The campaign seeks to empower to empower the people towards releasing their pent-up
demand for policy accountability, in a manner that makes policy implementation failure
actionable, justiciable and remediable by right; increasing participation of people in the policy
process affecting their lives and creating a demand pressure on policy actors for better
implementation outcomes at all times. Pursuant to this, the campaign was implemented
leading to the recognition of right to food in the constitution (the Right to Food and Food
Security Act No.34 2023), which lays the foundation for a comprehensive reform of the food
policy landscape and establishment of a right-to-food policy regime that we seek. Thus,
policy implementation failure becomes practically consequential, which enables the people to
hold policy actors accountable and ultimately to forestall policy impunity in the food system.

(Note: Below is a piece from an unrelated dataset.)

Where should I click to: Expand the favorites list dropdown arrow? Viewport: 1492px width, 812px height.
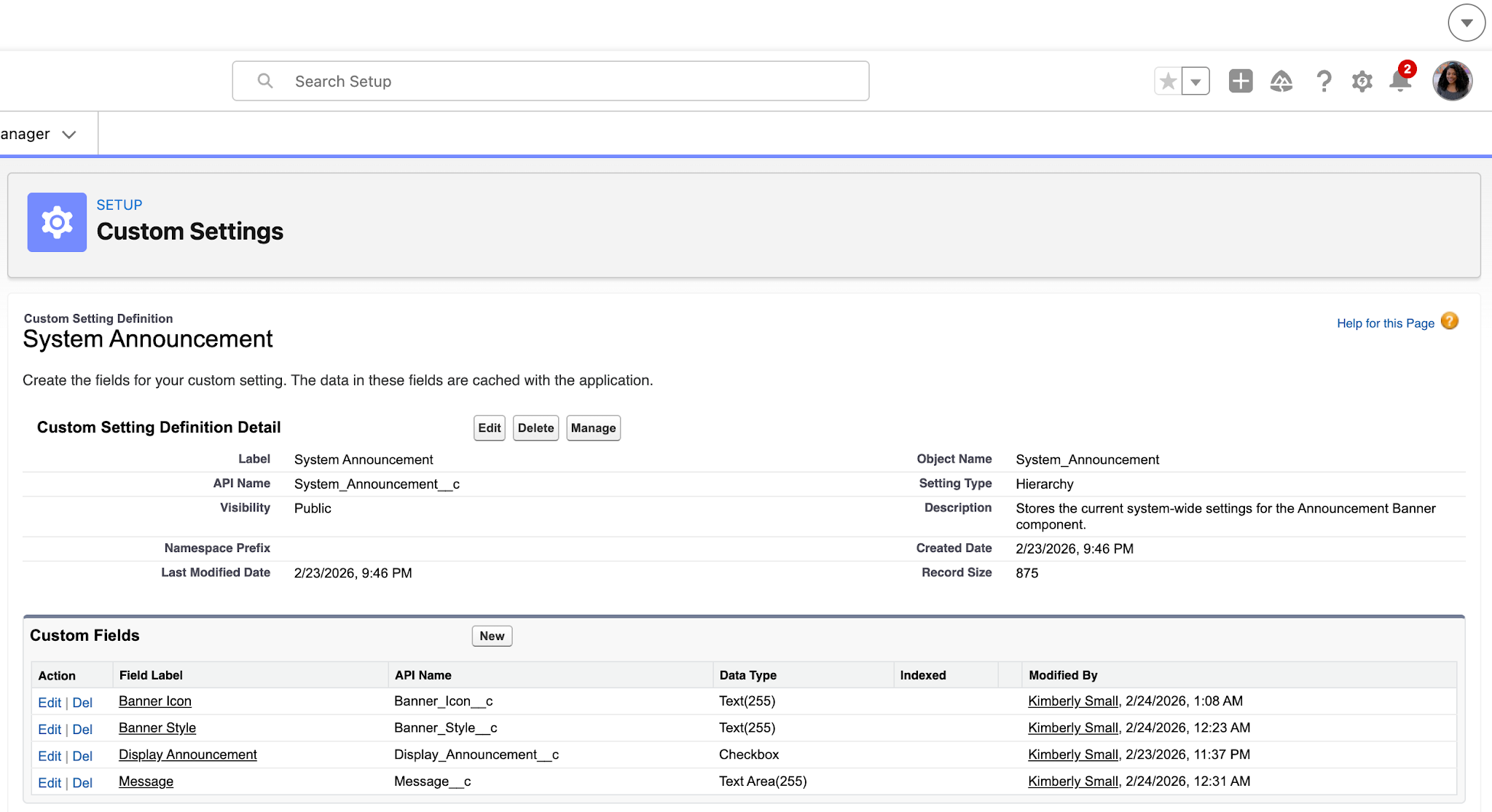pyautogui.click(x=1195, y=81)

The new right-to-food policy regime so established signals to improved delivery of farmer
support services in Nigeria, and towards meeting preexisting regional and continental
commitments, including the ‘Malabo declaration’ of a 10% minimum allocation to agriculture
in the national budget at the instance of Africa Union. In contribution to economic theory the
model provides a framework for introducing and analyzing effects of the right-based policy
governance regime into food systems within the context of an empirical social welfare
function; wherein the estimated net producer and consumer surplus would be higher in the
right-to-food policy marketplace than it is for the need-for-food policy marketplace,
suggesting the possibility of a net economic gain accruing to society from the former, but
which remains to be contextually validated in due course.